• _Task details_
Keep only the lines that hold the string "product", filtering out the rest of the entries below.

════════

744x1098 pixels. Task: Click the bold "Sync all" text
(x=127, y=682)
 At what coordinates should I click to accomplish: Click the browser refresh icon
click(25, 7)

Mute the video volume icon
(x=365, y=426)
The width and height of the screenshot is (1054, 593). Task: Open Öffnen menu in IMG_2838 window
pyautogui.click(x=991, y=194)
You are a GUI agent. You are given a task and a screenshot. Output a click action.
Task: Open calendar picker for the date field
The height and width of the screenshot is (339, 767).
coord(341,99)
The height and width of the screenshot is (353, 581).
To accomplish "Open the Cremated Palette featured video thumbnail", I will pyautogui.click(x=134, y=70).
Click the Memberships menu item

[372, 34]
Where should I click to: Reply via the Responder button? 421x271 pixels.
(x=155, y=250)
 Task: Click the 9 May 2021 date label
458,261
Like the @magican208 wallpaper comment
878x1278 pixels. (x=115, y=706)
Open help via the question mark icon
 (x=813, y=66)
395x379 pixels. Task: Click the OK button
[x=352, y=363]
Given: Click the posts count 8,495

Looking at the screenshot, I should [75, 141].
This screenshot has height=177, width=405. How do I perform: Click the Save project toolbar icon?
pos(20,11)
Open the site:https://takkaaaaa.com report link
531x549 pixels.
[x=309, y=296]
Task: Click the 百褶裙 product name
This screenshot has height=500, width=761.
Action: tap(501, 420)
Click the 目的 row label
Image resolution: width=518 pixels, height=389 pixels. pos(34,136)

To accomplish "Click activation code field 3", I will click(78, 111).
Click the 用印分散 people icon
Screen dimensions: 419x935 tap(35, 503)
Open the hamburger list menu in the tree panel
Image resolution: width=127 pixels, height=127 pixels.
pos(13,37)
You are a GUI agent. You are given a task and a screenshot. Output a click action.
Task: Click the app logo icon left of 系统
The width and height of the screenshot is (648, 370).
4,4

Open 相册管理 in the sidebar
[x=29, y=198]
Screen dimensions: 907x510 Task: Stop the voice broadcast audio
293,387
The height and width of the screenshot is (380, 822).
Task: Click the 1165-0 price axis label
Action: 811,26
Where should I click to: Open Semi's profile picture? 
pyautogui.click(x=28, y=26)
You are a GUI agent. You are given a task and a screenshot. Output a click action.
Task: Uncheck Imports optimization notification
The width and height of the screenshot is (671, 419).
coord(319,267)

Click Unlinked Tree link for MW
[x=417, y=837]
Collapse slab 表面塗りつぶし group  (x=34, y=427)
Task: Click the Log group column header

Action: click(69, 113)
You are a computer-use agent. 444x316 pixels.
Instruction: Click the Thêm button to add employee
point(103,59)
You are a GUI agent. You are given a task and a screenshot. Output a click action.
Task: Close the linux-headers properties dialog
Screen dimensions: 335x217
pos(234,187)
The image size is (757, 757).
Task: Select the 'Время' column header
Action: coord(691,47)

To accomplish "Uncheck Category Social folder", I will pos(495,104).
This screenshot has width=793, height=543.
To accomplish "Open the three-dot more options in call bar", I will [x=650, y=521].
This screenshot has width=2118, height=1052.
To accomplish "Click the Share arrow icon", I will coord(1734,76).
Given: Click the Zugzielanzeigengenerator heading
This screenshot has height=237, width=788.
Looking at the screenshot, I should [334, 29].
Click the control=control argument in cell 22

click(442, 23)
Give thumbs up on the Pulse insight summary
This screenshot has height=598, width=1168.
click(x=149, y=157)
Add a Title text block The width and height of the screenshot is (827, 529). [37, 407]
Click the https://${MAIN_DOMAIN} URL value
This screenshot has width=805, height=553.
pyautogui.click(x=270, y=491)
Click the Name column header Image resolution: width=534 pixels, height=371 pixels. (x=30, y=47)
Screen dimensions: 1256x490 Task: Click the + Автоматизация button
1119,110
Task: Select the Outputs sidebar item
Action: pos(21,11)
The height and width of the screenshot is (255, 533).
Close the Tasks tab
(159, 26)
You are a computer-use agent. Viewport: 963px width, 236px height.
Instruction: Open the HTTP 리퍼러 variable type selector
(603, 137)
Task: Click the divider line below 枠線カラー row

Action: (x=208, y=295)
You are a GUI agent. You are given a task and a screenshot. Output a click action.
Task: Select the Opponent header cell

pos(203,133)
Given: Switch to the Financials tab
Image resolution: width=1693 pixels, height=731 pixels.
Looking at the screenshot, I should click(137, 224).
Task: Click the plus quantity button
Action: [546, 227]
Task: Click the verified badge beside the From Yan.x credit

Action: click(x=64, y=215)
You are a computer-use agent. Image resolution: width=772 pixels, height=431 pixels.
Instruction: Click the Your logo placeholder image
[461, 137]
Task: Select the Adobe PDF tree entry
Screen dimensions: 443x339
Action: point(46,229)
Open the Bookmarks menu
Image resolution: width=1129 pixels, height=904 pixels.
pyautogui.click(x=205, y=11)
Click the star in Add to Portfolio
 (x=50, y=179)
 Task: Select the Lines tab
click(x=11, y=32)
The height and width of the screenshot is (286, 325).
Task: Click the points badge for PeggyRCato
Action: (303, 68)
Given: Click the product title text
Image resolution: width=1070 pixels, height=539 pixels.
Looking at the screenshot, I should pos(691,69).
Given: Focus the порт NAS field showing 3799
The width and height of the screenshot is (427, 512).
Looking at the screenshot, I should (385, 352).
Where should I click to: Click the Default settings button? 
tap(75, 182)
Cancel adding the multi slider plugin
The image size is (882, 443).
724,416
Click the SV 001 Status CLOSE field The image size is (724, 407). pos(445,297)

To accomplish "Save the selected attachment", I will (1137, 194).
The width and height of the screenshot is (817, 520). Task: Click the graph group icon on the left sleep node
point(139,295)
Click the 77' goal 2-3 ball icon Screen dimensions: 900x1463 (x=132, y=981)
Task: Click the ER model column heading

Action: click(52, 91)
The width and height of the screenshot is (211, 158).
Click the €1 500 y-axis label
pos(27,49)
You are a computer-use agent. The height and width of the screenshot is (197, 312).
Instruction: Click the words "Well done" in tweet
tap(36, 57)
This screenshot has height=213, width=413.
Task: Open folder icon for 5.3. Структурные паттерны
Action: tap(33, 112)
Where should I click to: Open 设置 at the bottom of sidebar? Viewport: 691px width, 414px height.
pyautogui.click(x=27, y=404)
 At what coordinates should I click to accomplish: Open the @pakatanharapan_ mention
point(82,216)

════════

• _Expected output_
Task: Click the 百褶裙 product name
Given: Click the product title text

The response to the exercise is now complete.